Ukrainian businessman and politician (1961–2015)

Stanislav Anatoliyovych Melnyk (Станіслав Анатолійович Мельник; 11 July 1961 – 9 March 2015) was a Ukrainian businessman and politician.

== Early life and business career ==
Melnyk was born on 11 July 1961 in Berezivka, which was then part of the Ukrainian SSR in the Soviet Union. In 1983, he graduated from the Odesa National Academy of Food Technologies, where he specialized in machines of food production and received the qualification of a mechanical engineer. He then worked at a food products plant in Monastyryshche, before moving to Donetsk to work at Donetsk Beer Association from 1984 to 1992. By the end of his time there in 1992, he was the chief engineer.

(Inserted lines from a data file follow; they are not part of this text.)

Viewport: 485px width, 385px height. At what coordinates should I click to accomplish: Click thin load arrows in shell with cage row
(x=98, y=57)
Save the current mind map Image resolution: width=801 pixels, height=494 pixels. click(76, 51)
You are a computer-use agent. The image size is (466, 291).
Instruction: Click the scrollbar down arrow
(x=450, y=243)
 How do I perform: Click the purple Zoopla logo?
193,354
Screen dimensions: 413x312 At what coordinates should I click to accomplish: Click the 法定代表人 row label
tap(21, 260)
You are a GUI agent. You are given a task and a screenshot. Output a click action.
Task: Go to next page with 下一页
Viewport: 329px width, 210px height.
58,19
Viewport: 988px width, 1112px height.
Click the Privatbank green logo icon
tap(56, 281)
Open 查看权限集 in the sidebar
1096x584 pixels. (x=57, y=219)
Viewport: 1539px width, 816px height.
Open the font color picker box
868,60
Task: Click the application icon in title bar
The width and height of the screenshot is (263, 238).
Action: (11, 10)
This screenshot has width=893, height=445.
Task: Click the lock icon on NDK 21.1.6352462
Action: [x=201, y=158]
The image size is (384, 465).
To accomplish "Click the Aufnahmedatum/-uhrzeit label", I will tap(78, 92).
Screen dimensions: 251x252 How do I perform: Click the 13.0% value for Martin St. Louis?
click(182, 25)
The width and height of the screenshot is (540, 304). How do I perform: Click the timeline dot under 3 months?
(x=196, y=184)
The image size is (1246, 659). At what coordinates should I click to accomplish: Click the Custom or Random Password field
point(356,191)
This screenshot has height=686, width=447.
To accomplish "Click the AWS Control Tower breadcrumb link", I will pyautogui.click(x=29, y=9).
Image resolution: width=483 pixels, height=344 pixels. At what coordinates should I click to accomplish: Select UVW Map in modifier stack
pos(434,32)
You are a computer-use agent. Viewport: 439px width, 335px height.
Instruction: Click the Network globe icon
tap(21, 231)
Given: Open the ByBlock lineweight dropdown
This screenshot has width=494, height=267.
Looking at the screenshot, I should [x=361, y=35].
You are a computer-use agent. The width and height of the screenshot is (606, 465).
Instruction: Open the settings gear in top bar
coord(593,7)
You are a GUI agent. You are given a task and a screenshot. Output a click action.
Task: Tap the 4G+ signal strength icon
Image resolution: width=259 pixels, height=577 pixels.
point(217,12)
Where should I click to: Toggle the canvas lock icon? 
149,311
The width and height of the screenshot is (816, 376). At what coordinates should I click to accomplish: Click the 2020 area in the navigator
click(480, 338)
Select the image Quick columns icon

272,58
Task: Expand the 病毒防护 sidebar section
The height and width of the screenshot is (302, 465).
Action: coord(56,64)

After switching to business, he was the director of RDK Heleo LLC from 1992 to 1995, director of Oriya LLC from 1995 to 1999, and deputy production director of Donetsk Brewery in 1999., He was manager of the Donetsk Brewery for six years and between 2005 and his election to the Verkhovna Rada he was CEO of 'Lux' JSC. He also ran security firm that protected the assets of System Capital Management, which is Rinat Akhmetov's main holding company.

== Political career ==
Between 2002 and 2006 Melnyk was member of the Donetsk City Council.

He was member of the Verkhovna Rada of the fifth (2006–2007) and sixth (2007–2012) convocations for the Party of Regions.

== Personal life and death ==
He was married to Larysa Oleksandrivna, a senior lecturer at the Donetsk National University of Economics and Trade named after M. Tugan-Baranovsky. Together, they had two children: Yuliia, born in 1988, and Ivan, born in 1989.

He was found shot dead in the bathroom of his apartment in Ukrainka, Kyiv Oblast on 9 March 2015. He was 53 years old. He left a suicide note asking for forgiveness.